We have been
talking about WXXI in Rochester quite a bit this week. Yesterday we reported on a new FM translator
that WXXI is moving to Rochester to repeat NPR News station WXXI-AM.
I received an excellent
comment from an Anonymous reader who seems to know the situation quite well. I
added the information on the right to help those of us who aren’t
Rochester-ites understand what the reader is talking about.
Anonymous wrote:
I'd wager more that WXXI is
thinking about moving the classical content on 91.5 to 1370 + the FM
Translator, and then putting news/talk full-time on 91.5 and making 88.5
full-time Triple-A music.
Simulcasting the news/talk of 1370 on 88.5 during drive-time periods has been confusing yet quite successful.
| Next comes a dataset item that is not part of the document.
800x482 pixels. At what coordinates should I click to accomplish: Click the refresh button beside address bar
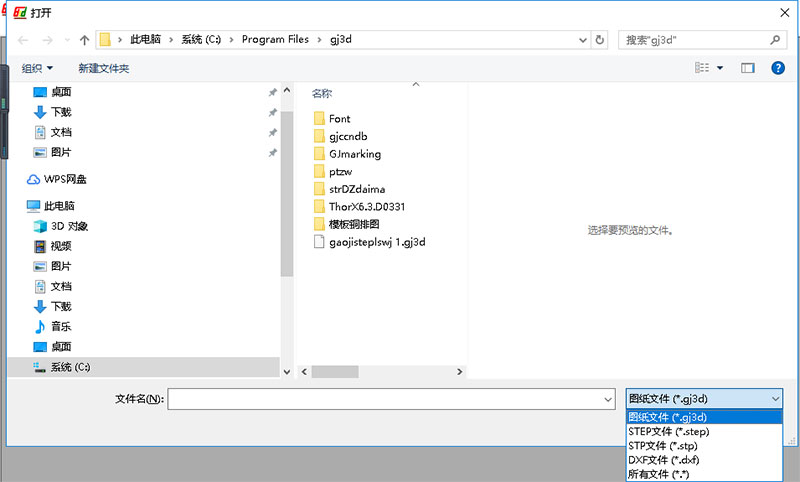tap(599, 40)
The ratings for 1370 have spiked because people say they're listening to 1370 when they're really listening to 88.5FM.
Simulcasting the news/talk of 1370 on 88.5 during drive-time periods has been confusing yet quite successful. The ratings for 1370 have spiked because people say they're listening to 1370 when they're really listening to 88.5FM.
That's
not surprising; Rochester is a diary market and the branding for WXXI's
news/talk is all about "1370-1370-1370-1370".
Insiders have lamented for
years that WXXI didn't bite the bullet and put news/talk on 91.5 a long time
ago. But there's reasons for that. Especially back then, and even now to some
degree, there were a lot of major donor prospects that listened to classical.
And WXXI lacks the legal control over WRUR 88.5 to just make it all news/talk.
But adding an FM translator to
1370...while obviously it's not gonna cover the huuuuge area that 91.5
does...will allow them to still provide classical on FM to a core market:
Brighton, Victor and Fairport NY. All three towns are immediately next to each
other, and all are between Pinnacle Hill (where 91.5 & 88.5 are now, and
presumably where the translator will broadcast from) and Baker Hill (the next
most likely location) and it's a quite-wealthy area where a lot of those
major-donor classical prospects likely live.
I can’t vouch for
what Anonymous is saying but I agree with the philosophy: Put NPR News on the
signal that has the potential to reach the most people.
WXXI FACTS ON FILE
WXXI is owned by
the “WXXI Broadcasting Council,” a nonprofit corporation.
The organization
owns PBS WXXI-TV, WXXI-AM, WXXI-FM, City 12 Cable TV channel, various digital
services, Reachout Radio reading service and WXXY-FM (which covers a small part
of market).
WXXI also operates,
via Local Marketing Agreements, WEOS, licensed to Geneva, NY, in partnership
with Hobart and William Smith Colleges; and Triple A WITH-FM, Ithaca, which is
in the Syracuse Nielsen Audio market.
WXXI-TV, channel
21, began broadcast in 1966, several years years prior to CPB and PBS. In 1974
WXXI-FM 91.5 went on air – one of the first NPR stations in the nation. WXXI-AM
1370 was added in 1984. It allowed WXXI-FM to become a full-time Classical
music station. WXXI-AM became a full-time NPR News station but its limited
coverage area and fidelity hurt the development of the NPR News audience.
According to their
IRS form 990, in tax year 2014, WXXI had combined revenue of $11.3 million.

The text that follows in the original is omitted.